The same cap-vs-full-disk separation applies here as on the spill side: E336 is the budget you set (mirroring E320), so it must not render as an out-of-space message — a physically full staging volume instead surfaces as a staging I/O error (mirroring E321). E335 is distinct from a generic staging I/O error: an I/O error means the OS reported a fault, whereas E335 means the copy completed cleanly yet still does not match the source.
Startup storage validation
Before a run spawns its first source-ingest thread — after the plan compiles
but before any input is read or any byte is spilled or staged — Clinker runs a
single comprehensive validation pass over the resolved [storage]
configuration. It rejects configurations that are physically wrong for the job,
each with a stable diagnostic code, the offending clinker.toml field, and a
clinker explain --code <CODE> pointer. Validating up front fails a
misconfigured volume while the run is still cheap to abandon, rather than after
minutes of work when the first spill or staged copy hits the bad volume.
| Code | Rejected configuration | Why |
|---|---|---|
| E330 | storage.spill.dir on an in-memory filesystem (Linux tmpfs / ramfs, Windows RAM disk). | Spilling there keeps the bytes in RAM, so it frees no physical memory and defeats the memory budget. |
| E331 | storage.spill.dir on a network filesystem (NFS / SMB / CIFS / FUSE). | A spill target on a soft-mounted share risks silent truncation and mmap data loss — the failure modes spill exists to avoid. |
| E332 | storage.staging.dir on a network filesystem. | Staging copies inputs off a flaky share; a staging dir that is itself on a share reintroduces the fragility staging exists to escape. |
| E333 | storage.staging.dir on the same physical device as a matched (staged) source. | The copy moves no I/O off the source volume, so it buys nothing while still spending time and space. Applies only to matched sources. |
| E334 | storage.spill.dir equal to storage.staging.dir. | Spill files and staged source copies are sized and cleaned up differently; sharing one directory makes accounting and cleanup ambiguous. |
The filesystem-class checks (E330–E332) read the volume type through one
cross-platform detection layer, so they behave identically on Linux, macOS,
and Windows: Linux matches the statfs f_type magic, macOS matches the
f_fstypename string, and Windows maps GetDriveTypeW. (macOS has no native
tmpfs, so E330 only ever fires on Linux and Windows.) The same-device check
(E333) compares the device id on Linux/macOS and the volume serial number on
Windows — the very same probe the staging same-volume rule uses, so there is
one consistent notion of “same device” across the whole run.
Free-space preflight
Separately from the runtime disk cap (E320) and the full-volume surface
(E321), the startup pass runs a free-space preflight: it queries the bytes
available on the spill volume and compares them to the run’s estimated spill
footprint (the sum of every blocking operator’s predicted peak state, the same
estimate --explain surfaces). When the spill volume looks too small, the run
prints a warning and continues:
W330: spill volume /var/clinker/spill has 2000000000 bytes free but the run is
estimated to spill up to 8000000000 bytes; the run may abort with a full-volume
error (E321) at the final spill — point storage.spill.dir at a larger volume or
reduce the spill footprint (raise memory.limit, partition the input)

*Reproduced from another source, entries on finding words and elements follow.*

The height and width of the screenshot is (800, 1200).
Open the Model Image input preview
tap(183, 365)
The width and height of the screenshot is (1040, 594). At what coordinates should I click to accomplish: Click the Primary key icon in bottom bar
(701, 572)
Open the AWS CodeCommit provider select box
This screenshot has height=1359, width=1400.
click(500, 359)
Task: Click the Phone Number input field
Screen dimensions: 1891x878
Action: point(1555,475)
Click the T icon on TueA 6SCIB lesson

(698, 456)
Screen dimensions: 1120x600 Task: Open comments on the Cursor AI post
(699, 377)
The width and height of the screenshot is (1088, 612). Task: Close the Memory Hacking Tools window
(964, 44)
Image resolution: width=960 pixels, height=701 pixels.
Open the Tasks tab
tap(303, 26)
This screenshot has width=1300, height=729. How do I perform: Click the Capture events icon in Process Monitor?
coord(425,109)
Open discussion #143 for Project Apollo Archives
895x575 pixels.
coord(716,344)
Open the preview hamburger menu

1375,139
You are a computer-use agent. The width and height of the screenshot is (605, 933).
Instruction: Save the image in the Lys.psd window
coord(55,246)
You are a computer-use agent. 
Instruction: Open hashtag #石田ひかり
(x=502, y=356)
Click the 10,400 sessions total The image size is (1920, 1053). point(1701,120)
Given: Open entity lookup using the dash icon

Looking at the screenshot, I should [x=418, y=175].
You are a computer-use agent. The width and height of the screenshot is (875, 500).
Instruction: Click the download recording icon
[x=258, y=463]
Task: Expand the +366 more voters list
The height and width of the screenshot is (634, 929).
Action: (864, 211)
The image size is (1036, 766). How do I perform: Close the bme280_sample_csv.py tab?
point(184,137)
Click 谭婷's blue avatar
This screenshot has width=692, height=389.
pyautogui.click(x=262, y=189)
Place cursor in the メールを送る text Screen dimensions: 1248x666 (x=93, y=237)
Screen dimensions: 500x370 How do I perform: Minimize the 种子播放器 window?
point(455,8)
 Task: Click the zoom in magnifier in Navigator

This is advisory, not fatal: the estimate is a coarse upper bound (it
ignores spill compression and the streaming drain), so the run may well finish
within the available space. The warning exists so a long pipeline that would
die at its final spill surfaces that risk before it runs for an hour, rather
than after. The free-space query uses a cross-platform probe (statvfs on
Unix, GetDiskFreeSpaceExW on Windows) that returns a 64-bit byte count, so
the historical 32-bit f_bavail truncation never affects the comparison.
Cap-headroom preflight
When storage.spill.disk_cap_bytes is configured, the same startup pass also
runs a cap-headroom preflight: it compares the run’s estimated spill volume
to the configured cap and warns when the estimate reaches 80% of the cap.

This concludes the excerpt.